RECORDS FOR THIS TASK →
------------------------------------

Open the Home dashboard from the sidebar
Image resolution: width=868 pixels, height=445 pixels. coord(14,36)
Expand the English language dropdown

------------------------------------

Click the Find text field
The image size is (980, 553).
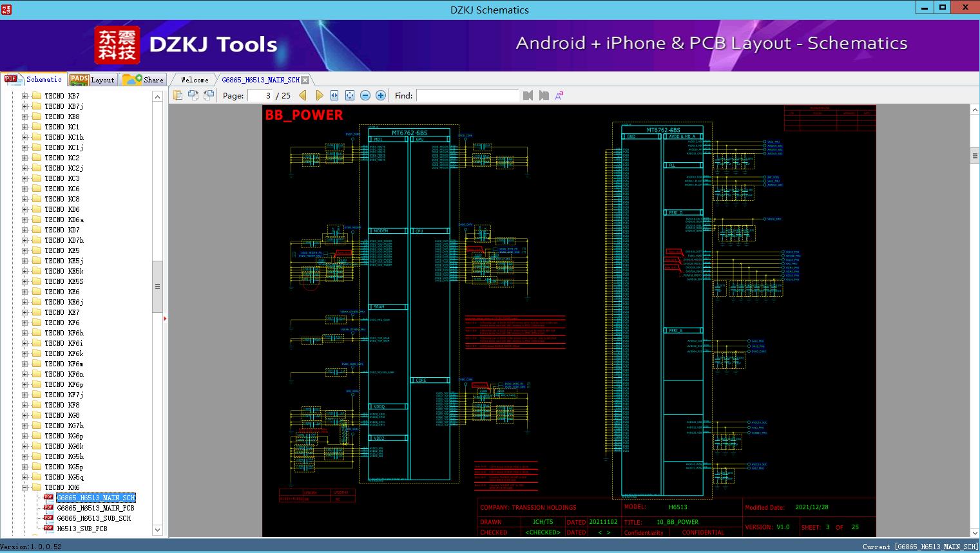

------------------------------------

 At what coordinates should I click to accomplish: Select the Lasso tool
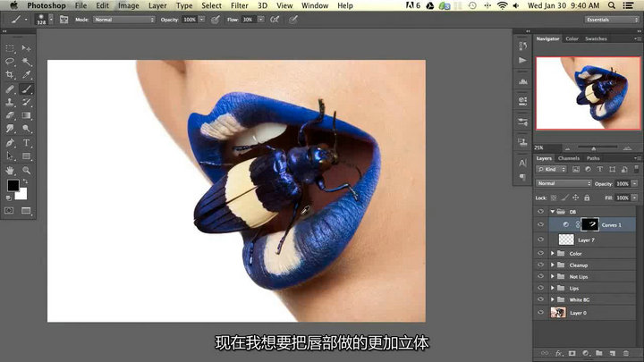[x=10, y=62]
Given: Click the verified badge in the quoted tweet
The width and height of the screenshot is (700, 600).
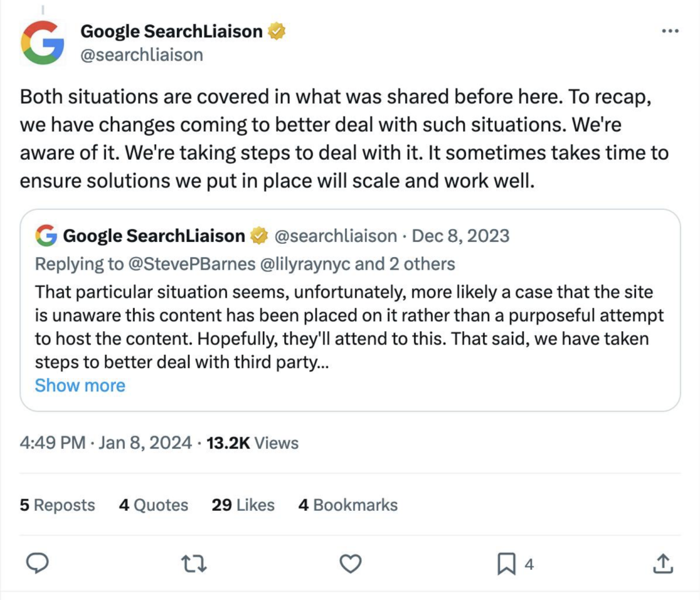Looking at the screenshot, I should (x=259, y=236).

------------------------------------

DIRECTIONS FOR THIS TASK →
Copy out the range of lines above starting at the line with "Open the Home dashboard from the sidebar" and ending at the line with "Expand the English language dropdown", exactly and including both.

WRITTEN ANSWER →
Open the Home dashboard from the sidebar
Image resolution: width=868 pixels, height=445 pixels. coord(14,36)
Expand the English language dropdown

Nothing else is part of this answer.